Quels sont les freins (notamment règlementaires) à ces innovations ?
Areeba REHMAN - Je me suis faite bien assistée. On ne peut pas faire n’importe quoi mais quand on innove tout n’est pas déjà présent dans les textes. J’ai eu l’opportunité de déjeuner avec Monsieur le Président François Hollande, qui avait réuni 12 femmes entrepreneurs françaises autour de la table. Lors de ce déjeuner il était à l’écoute et vraiment là pour dire « par rapport à l’innovation et par rapport à ce que vous mettez en place qu’est-ce que nous pouvons changer ? ». Aujourd’hui Jean-David CHAMBOREDON l’a bien dit, il y a l’économie collaborative qui arrive donc il y a des nouveaux textes, des nouveaux décrets qui sont en train de sortir. En effet, nous avons vu le rapport Terrasse qui est sorti hier. Par rapport à la réglementation, ce que j’ai envie de dire c’est que nous pouvons continuer à innover nous avons la chance d’être écouté. Emmanuel Macron a bien compris ce qu’est l’économie collaborative et va plutôt dans ce sens-là. Il demande d’être transparent, chose que les plateformes ont bien compris comme nous pouvons le voir avec Blablacar ou encore AirBnB. Quant au développement en Europe c’est possible, on s’y retrouve dans les réglementations européennes. Certes, il y a certaines choses à respecter mais l’idée est tout à fait envisageable et facile à réaliser.
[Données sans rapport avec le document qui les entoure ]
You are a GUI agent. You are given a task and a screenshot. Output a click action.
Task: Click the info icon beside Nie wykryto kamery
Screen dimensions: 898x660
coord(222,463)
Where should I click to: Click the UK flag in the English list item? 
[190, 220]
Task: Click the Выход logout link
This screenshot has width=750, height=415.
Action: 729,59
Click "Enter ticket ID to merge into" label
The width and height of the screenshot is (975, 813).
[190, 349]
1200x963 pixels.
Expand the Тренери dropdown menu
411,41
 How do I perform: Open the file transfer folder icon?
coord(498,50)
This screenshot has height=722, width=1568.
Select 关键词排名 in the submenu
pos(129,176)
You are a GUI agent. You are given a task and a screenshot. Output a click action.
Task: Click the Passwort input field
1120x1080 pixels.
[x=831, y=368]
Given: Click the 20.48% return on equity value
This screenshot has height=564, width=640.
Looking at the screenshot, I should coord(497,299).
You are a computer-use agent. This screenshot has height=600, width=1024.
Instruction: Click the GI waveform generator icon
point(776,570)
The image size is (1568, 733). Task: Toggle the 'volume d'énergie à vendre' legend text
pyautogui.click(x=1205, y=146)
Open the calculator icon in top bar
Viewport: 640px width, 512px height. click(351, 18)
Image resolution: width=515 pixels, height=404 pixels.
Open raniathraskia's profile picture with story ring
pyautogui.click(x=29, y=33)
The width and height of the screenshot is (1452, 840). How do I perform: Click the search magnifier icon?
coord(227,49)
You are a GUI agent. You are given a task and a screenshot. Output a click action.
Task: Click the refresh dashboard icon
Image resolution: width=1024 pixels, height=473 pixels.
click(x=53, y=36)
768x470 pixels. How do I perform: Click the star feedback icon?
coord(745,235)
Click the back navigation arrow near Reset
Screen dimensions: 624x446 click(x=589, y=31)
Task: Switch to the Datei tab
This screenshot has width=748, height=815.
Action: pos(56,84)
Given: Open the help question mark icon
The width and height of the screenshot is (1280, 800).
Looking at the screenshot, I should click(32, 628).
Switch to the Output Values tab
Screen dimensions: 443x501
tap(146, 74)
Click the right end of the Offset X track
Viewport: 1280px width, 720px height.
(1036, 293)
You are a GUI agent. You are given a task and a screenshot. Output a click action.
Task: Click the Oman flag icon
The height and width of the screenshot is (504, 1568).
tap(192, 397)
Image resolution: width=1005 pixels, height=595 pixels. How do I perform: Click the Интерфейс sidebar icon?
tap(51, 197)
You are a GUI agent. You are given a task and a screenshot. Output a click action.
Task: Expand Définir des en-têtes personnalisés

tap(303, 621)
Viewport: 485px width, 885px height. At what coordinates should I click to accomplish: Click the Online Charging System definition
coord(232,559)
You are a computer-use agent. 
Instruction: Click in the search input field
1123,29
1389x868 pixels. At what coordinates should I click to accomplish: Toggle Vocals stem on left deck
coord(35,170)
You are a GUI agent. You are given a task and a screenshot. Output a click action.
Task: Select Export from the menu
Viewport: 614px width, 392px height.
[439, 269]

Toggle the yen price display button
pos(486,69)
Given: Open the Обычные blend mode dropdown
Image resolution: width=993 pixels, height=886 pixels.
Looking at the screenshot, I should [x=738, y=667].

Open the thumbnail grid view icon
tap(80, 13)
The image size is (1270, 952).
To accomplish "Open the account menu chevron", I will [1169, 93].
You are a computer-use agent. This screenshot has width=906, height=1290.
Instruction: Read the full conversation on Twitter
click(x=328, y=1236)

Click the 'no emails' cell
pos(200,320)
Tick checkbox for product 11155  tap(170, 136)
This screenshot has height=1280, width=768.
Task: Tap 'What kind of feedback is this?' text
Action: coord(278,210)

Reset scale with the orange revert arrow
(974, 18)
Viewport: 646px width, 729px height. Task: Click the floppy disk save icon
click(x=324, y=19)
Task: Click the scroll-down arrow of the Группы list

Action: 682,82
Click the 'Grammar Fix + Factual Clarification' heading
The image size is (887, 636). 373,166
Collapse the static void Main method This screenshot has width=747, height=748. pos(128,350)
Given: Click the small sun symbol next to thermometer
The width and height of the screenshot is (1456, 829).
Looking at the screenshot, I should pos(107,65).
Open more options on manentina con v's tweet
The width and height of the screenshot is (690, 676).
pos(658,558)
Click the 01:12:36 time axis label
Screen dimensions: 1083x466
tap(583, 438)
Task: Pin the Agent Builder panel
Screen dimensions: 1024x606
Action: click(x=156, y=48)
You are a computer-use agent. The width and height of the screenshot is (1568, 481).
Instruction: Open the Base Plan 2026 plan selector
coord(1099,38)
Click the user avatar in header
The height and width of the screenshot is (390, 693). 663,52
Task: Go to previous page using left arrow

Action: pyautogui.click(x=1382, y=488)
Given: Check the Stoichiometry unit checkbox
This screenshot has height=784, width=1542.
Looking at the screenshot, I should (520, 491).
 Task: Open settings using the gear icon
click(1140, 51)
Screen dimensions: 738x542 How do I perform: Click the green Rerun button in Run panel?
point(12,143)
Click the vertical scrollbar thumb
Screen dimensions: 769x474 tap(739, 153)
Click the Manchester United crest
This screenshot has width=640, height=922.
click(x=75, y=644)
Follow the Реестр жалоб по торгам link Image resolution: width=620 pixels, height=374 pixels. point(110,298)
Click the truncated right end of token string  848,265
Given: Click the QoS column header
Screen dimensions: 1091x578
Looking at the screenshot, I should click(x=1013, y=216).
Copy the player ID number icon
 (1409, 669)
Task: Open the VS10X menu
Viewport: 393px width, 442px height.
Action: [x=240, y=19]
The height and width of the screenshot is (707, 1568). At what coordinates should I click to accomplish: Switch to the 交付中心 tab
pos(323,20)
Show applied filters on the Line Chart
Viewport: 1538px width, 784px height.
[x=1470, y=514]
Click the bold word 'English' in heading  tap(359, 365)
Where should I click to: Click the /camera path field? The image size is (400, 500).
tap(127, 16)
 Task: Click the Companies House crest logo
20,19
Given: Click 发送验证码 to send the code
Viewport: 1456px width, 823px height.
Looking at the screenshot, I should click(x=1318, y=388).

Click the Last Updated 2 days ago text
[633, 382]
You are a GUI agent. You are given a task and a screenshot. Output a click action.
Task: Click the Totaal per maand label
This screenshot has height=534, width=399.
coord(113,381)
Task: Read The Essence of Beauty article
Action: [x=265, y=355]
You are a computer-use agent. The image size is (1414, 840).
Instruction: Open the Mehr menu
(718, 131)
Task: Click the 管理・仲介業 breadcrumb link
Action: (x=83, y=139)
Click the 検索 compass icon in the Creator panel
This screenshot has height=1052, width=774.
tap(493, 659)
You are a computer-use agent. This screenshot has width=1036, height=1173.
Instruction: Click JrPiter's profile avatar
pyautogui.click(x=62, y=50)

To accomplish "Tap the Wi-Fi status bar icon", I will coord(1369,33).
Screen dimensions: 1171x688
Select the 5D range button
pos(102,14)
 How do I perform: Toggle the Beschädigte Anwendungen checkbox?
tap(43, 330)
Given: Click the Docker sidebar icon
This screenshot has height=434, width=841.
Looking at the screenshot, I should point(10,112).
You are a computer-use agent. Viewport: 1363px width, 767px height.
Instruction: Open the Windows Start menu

Sur le plan réglementaire comme il s’agit de particulier effectuant les colis : à quoi le particulier s’engage lorsqu’il livre un colis ? Comment vous sécurisez ? Comment la réglementation est impactée ?
Areeba REHMAN - Concernant la réglementation pour MyBoxMan, il s’agit de particuliers que nous avons recruté et formé, nous travaillons en partenariat avec une compagnie d’assurance afin d’assurer les colis et le livreur.